Secara umum, kita kaum muslimin dapat melaksanakan ibadah puasa dengan baik pada tahun ini. Minimal puasa yang kita lakukan adalah puasa yang dapat dibenarkan secara syariat yakni menahan dari segala hal yang membatalkan puasa mulai dari terbit fajar sampai maghrib. Namun bagaimana dengan puasa kita dari berghibah pada orang lain dan pikiran yang kurang baik terhadap orang lain, terkadang masih kurang maksimal. Pada malam hari, kita berniat berpuasa lahir dan batin,  tetapi karena kekhilafan kita saat bertemu dengan teman sejawat, kita melakukan kesalahan sehingga yang kita lakukan sebatas berpuasa dari menahan rasa lapar saja. 

Kita mampu menahan rasa lapar dan haus, namun untuk menahan dari kata dan berpikir kurang baik, kita cenderung kurang bisa.
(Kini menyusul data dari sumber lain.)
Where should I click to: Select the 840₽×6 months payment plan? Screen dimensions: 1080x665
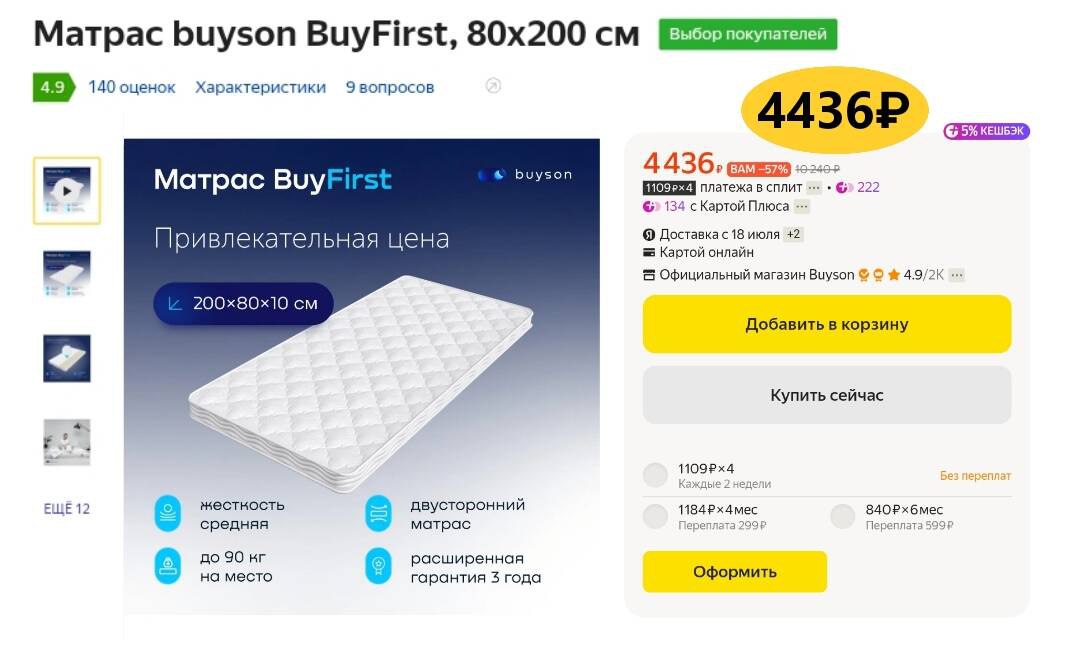pyautogui.click(x=843, y=517)
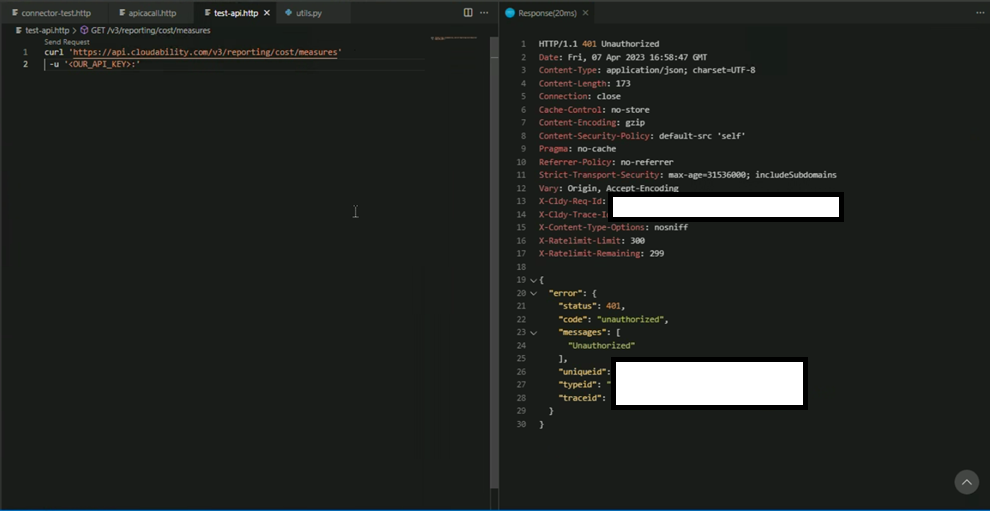This screenshot has width=990, height=511.
Task: Open the left editor more actions menu
Action: tap(484, 13)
Ketidak bisaan kita bukan karena kita tidak mampu, melainkan kita kurang berikhtiar terhadap hal tersebut. Apabila kesempurnaan dalam berpuasa dapat mengantarkan kita pada derajat ketakwaan yang sebenarnya. Maka, implementasi takwa dalam kehidupan adalah membawa kebaikan kepada semuanya. Hal inilah yang perlu kita introspeksi diri. Kita sudah sembilan hari melaksanakan puasa. Selama sembilan hari ini, sudah berapa harikah kita dapat melaksanakan puasa yang tidak hanya menahan lapar, haus, dan syahwat saja. Jawabannya, kita sendiri yang tahu.
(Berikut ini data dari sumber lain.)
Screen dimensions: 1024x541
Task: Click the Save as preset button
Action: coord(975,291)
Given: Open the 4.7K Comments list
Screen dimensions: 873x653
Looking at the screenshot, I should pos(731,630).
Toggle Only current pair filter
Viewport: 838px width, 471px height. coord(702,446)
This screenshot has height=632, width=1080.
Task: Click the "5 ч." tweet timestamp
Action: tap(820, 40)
Hujjantul Islam Imam Al-Ghazali membagi puasa menjadi tiga tingkatan. Puasanya orang awam, puasa orang khsusu, dan puasa khawasil khsusus. Secara syariat puasa pada tingkatan pertama adalah puasa menahan dari hal-hal yang membatalkan puasa secara fiqiyah mulai dari imsyak sampai Maghrib. Puasa jenis ini apabila tidak berhati-hati, kita hanya sekedar mendapatkan efek dari lapar dan dahaga saja. Rasulullah bersabda “Banyak orang yang berpuasa yang hanya mendapatkan lapar dan dahaga saja“. Hal ini karena, kita tidak dapat Manahan lain-lain yang dapat menciderai hati kita.
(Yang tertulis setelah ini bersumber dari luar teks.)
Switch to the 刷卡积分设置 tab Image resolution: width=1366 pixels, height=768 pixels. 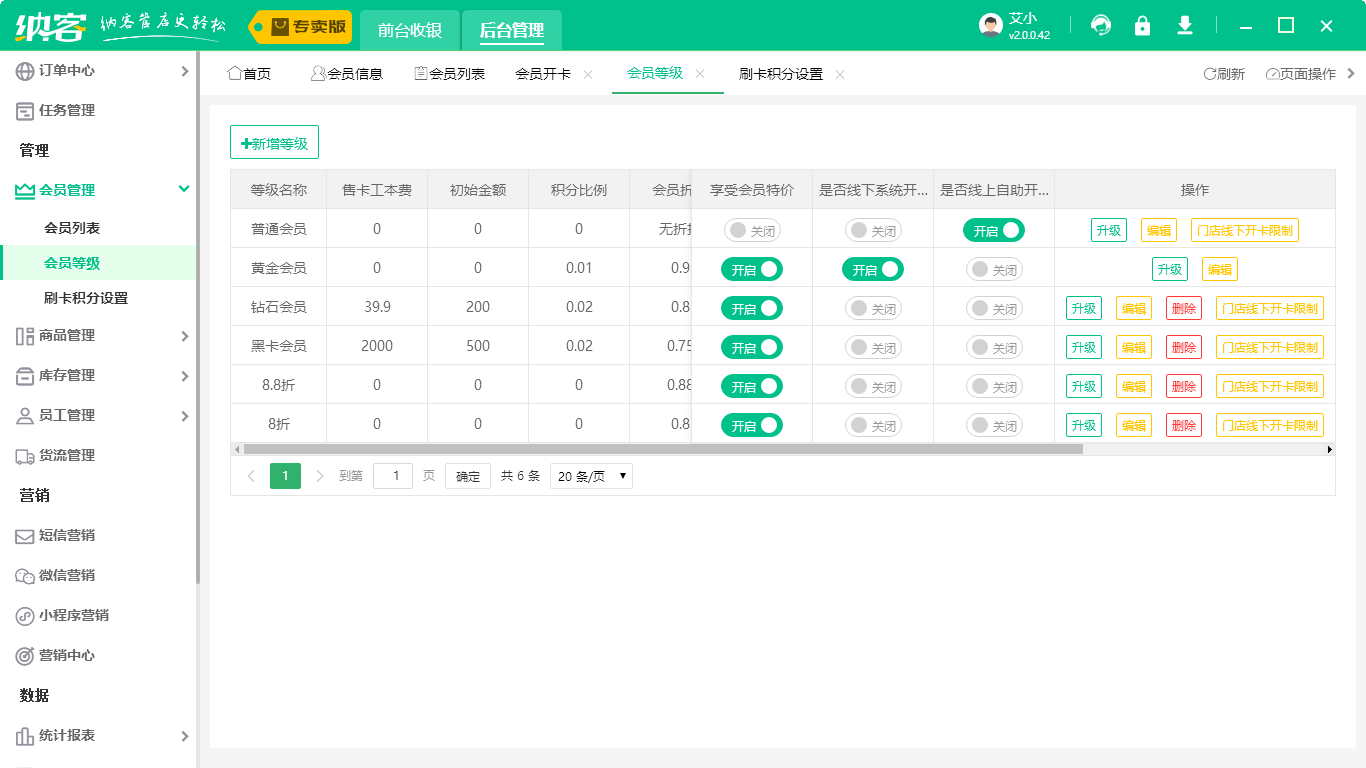pyautogui.click(x=780, y=74)
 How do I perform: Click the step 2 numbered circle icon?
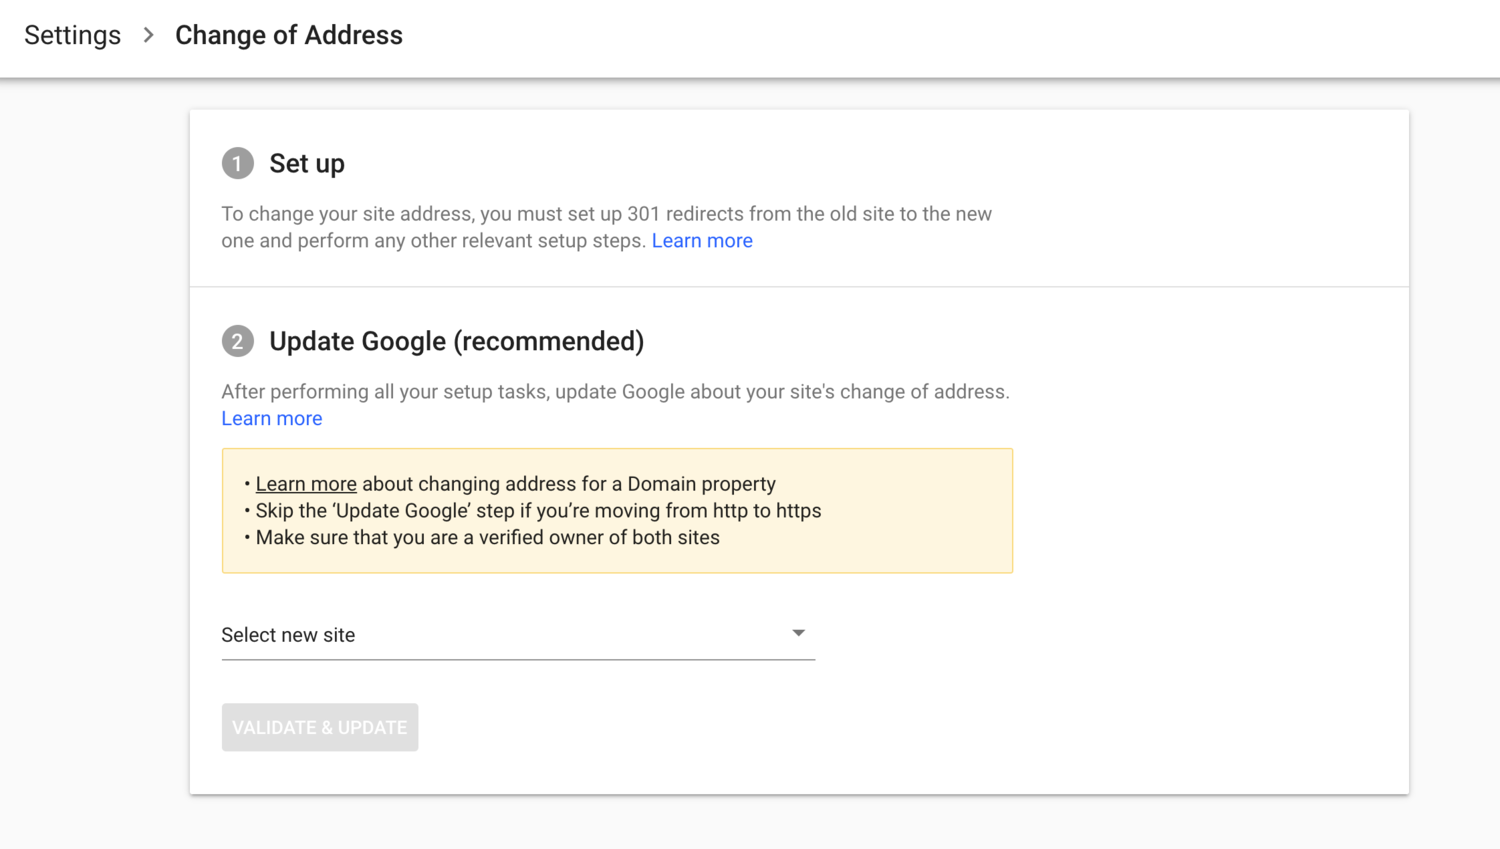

Tingkatan kedua, puasa khusus. Orang-orang yang berpuasa pada tingkata ini sudah tidak lagi hanya menjaga dari yang membatalkan puasa dari segi fisik saja, melainkan betul-betul menjaga diri dari hal-hal yang merusak ibadah puasa kepada Allah. Mata dan telinga bagi orang yang berpuasa pada tingkatan ini sangat dijaga. Dalam hatinya hanya berkeinginan bagaimana bertaqurrub dan bermahabbah kepada kepada Allah. Orang-orang yang demikian biasanya lebih memiliki ketenangan hati secara sempurna dibanding dengan orang yang berpuasa pada tingkatan pertama.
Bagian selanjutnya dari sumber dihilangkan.